29/04/2022 às 14h57min - Atualizada em 29/04/2022 às 14h41min

Inocentado

carlos alberto goldani - stilohouse.com.br
Conta a lenda que em uma visita aos EUA o industrial japonês Akio Morita (Sony Corporation) perguntou a um interlocutor qual seria o produto que melhor representava a América. Como resposta foi apresentado a um advogado. Os norte-americanos acreditam que uma solução sempre pode ser obtida por meios jurídicos (nada a ver com o que acontece atualmente entre os tupiniquins).

Esta crença também é estendida ao esporte motorizado.
 

Prova de motovelocidade em Laguna Seca
 
O juiz do Superior Tribunal do Condado de Monterey, Califórnia, Thomas W. Wills, decidiu a favor do Autódromo de Laguna Seca em uma ação movida por um piloto acidentado na pista.

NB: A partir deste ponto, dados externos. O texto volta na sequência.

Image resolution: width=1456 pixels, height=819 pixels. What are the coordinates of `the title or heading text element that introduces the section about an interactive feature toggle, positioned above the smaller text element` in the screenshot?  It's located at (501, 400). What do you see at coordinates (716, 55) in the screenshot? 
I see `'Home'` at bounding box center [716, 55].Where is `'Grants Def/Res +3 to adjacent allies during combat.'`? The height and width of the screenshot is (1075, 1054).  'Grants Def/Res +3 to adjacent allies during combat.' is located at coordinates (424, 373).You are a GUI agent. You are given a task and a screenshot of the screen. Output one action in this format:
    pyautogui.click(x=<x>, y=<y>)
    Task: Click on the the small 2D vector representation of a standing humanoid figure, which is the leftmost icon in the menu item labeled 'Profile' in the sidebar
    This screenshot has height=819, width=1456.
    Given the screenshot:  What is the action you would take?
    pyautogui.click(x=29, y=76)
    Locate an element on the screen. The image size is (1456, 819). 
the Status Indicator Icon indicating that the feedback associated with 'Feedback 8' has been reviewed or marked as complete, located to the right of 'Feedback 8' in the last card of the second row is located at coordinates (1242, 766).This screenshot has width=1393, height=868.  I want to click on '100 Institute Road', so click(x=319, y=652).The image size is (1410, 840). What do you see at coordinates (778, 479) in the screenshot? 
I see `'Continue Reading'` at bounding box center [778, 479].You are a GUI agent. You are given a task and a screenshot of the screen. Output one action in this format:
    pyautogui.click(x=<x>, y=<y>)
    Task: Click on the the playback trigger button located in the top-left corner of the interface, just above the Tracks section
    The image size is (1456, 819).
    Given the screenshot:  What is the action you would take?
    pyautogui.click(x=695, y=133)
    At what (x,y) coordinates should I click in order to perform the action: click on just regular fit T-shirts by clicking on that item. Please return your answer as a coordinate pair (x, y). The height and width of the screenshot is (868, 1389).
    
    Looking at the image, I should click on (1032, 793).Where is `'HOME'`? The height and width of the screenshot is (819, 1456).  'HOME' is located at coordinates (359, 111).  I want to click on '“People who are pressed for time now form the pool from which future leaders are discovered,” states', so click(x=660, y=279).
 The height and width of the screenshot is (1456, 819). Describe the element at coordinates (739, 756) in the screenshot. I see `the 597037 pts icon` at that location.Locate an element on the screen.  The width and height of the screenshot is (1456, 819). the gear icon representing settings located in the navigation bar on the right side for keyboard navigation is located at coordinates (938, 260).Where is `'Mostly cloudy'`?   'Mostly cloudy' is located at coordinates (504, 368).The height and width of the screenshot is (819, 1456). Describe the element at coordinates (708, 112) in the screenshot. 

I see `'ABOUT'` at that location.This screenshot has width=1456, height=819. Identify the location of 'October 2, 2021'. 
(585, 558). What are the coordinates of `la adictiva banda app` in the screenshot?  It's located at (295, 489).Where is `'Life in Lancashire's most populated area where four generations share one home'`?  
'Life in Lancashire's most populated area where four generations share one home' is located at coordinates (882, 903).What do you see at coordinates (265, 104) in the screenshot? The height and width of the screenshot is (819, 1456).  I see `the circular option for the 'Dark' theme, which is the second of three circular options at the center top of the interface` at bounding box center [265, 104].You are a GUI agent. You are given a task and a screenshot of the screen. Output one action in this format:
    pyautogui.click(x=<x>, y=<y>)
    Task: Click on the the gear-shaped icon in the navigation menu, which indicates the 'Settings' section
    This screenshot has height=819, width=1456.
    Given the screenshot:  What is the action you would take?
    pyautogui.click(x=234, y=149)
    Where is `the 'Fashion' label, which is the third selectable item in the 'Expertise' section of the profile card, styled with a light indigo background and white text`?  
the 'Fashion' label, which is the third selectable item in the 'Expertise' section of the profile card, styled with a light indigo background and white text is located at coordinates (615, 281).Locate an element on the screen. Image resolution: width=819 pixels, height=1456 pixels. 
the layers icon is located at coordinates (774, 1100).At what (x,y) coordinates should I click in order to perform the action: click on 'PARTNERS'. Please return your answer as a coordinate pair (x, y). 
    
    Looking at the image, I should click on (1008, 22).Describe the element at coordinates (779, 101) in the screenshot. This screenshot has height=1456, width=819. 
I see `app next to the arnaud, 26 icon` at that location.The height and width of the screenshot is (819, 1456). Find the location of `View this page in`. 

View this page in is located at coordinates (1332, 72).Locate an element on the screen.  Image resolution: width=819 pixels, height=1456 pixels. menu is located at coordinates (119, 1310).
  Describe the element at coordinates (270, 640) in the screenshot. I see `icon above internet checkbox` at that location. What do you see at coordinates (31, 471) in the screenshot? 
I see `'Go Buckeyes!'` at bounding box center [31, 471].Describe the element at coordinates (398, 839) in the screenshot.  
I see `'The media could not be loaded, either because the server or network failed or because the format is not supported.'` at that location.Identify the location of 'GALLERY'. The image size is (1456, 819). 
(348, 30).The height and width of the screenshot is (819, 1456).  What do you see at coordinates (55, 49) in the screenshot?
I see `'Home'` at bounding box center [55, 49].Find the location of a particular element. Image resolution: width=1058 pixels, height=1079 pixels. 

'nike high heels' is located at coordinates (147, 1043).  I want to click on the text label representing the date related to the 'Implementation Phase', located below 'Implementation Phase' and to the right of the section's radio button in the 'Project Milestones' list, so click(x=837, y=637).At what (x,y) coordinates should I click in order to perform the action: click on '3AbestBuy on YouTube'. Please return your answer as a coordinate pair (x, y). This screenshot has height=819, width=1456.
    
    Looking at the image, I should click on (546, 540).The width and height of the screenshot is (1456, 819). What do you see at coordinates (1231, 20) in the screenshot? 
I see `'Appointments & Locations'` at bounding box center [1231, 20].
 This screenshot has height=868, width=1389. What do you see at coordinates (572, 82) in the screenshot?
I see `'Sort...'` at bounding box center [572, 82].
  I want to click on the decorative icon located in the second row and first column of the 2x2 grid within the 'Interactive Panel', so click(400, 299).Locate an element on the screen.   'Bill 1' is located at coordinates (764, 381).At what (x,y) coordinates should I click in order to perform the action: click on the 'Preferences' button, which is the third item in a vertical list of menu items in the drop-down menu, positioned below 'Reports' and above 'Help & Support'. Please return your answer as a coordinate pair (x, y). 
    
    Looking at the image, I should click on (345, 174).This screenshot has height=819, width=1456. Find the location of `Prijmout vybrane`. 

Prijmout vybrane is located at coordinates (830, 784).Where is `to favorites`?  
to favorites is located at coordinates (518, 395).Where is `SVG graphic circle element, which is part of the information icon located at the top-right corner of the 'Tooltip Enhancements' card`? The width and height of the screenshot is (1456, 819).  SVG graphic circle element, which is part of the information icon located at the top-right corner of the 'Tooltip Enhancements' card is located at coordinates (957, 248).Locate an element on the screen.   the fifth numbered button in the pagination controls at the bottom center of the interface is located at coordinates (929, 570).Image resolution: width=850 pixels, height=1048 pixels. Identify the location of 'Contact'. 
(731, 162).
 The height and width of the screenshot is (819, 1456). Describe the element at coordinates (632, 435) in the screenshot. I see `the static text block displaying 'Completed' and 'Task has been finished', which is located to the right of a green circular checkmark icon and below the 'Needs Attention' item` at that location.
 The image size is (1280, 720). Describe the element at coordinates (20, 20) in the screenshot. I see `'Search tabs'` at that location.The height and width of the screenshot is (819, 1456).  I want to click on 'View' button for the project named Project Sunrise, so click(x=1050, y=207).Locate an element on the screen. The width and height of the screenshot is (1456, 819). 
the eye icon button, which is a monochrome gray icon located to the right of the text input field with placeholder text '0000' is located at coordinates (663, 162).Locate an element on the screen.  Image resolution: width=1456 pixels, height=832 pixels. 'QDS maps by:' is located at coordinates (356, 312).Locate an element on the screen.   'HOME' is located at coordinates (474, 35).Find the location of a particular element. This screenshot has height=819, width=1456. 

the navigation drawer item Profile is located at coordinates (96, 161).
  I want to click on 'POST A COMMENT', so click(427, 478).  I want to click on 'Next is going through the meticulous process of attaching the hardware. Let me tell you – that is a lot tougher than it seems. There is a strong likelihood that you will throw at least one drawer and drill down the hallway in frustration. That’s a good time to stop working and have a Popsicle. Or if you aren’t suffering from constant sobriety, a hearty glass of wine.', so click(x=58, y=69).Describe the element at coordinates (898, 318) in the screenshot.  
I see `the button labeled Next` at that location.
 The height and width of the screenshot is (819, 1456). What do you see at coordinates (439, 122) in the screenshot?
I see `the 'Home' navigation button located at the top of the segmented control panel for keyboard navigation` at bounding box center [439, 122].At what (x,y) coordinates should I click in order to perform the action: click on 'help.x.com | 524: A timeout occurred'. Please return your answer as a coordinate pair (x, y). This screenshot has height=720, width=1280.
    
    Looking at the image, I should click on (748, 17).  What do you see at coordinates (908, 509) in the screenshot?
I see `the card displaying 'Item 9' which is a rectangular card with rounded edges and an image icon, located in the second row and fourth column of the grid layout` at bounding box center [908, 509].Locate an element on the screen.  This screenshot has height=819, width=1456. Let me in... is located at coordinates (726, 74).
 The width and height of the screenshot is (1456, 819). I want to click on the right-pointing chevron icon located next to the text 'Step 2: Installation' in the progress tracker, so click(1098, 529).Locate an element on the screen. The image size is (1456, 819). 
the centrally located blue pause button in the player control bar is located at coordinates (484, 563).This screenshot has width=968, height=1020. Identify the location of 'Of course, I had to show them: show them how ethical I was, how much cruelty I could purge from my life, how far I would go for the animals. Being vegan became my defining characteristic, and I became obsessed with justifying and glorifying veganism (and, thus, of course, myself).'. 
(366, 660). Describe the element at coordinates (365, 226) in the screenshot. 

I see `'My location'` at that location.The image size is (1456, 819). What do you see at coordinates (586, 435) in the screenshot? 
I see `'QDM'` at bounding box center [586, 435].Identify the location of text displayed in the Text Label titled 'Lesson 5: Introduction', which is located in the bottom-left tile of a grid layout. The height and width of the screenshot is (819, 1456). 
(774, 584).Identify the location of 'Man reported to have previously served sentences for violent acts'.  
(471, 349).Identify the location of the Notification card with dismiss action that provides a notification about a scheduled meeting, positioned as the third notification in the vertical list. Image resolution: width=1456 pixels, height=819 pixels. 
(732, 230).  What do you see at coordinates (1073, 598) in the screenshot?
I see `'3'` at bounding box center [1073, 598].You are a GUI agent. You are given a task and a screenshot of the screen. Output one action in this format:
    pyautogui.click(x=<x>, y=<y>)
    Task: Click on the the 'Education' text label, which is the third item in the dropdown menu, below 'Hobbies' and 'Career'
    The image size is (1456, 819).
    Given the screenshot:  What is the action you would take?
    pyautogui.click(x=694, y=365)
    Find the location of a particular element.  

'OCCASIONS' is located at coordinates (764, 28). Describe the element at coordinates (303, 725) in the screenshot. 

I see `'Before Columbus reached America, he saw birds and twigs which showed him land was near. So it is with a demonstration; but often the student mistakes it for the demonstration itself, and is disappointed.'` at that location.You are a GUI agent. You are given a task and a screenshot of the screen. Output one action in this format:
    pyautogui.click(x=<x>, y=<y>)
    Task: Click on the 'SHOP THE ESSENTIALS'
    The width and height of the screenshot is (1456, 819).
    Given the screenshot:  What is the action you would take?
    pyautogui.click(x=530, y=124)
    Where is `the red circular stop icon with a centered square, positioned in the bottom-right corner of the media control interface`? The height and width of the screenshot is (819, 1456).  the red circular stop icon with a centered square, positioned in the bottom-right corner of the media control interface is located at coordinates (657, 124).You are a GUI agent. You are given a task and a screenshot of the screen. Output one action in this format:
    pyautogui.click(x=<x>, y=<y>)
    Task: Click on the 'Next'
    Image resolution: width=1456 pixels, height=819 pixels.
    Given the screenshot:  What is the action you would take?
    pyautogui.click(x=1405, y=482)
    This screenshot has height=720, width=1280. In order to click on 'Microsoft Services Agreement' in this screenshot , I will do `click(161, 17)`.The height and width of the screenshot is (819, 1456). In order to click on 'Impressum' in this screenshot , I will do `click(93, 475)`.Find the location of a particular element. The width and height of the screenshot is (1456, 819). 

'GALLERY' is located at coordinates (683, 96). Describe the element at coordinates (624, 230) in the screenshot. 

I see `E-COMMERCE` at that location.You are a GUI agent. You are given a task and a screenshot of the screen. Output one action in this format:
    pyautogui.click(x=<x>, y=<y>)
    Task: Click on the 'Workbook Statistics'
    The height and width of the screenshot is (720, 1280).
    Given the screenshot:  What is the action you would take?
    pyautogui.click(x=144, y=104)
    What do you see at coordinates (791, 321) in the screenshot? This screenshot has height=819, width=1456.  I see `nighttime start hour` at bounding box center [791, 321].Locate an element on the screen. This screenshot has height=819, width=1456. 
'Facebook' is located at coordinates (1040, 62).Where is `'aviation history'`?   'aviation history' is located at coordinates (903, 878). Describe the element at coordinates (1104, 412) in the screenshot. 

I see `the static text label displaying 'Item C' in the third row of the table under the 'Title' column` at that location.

O proprietário do autódromo de Laguna Seca, o Condado de Monterey, e seu parceiro operacional, a Sports Car Racing Association of Monterey Penninsula (SCRAMP), foram processados por Daniel Kim Jr., de acordo com a publicação Road Racing World.

Kim sofreu ferimentos graves, de acordo com a publicação "quando saiu da pista na curva cinco", e bateu em "um saco ou sacos de areia".

De acordo com um jornal local, Courthouse News, o acidente resultou em fratura de sete ossos do piloto, que estava na época conduzindo uma Ducati 1199 Panigale. Segundo o jornal, em maio de 2016 Daniel Kim Jr. saiu da pista para evitar outro piloto mais lento, e que suas despesas médicas alcançaram a mais de US$ 500.000.

O acidente ocorreu em 14 de março de 2015, com a ação judicial sendo movida por Daniel Kim Jr. em 2016. Na ação judicial o piloto processou a entidade que autorizou a competição, o promotor do evento, o Condado de Monterey e a SCRAMP devido à falta de segurança no circuito.
 

Laguna Seca durante uma competição

Em abril de 2022, o juiz Wills emitiu uma Declaração de Decisão sobre o caso, na qual ele afirma: "O Tribunal considera que não houve negligência grosseira nem ordinária por parte dos réus SCRAMP e Condado de Monterey que possam ter contribuido para o dano do demandante.

O juiz prosseguiu dizendo que o comportamento dos processados não divergiu do que pessoas razoavelmente cuidadosas fariam na mesma situação para evitar danos a outros. Além disso, não houve falha de nenhum dos réus em exercer cuidados razoáveis em relação ao projeto, manutenção, operação ou inspeção da pista ou do seu entorno.

Também foi constatado que não houve problemas financeiros relacionados ao acidente, nem falha irracional em minimizar riscos por parte dos demandados.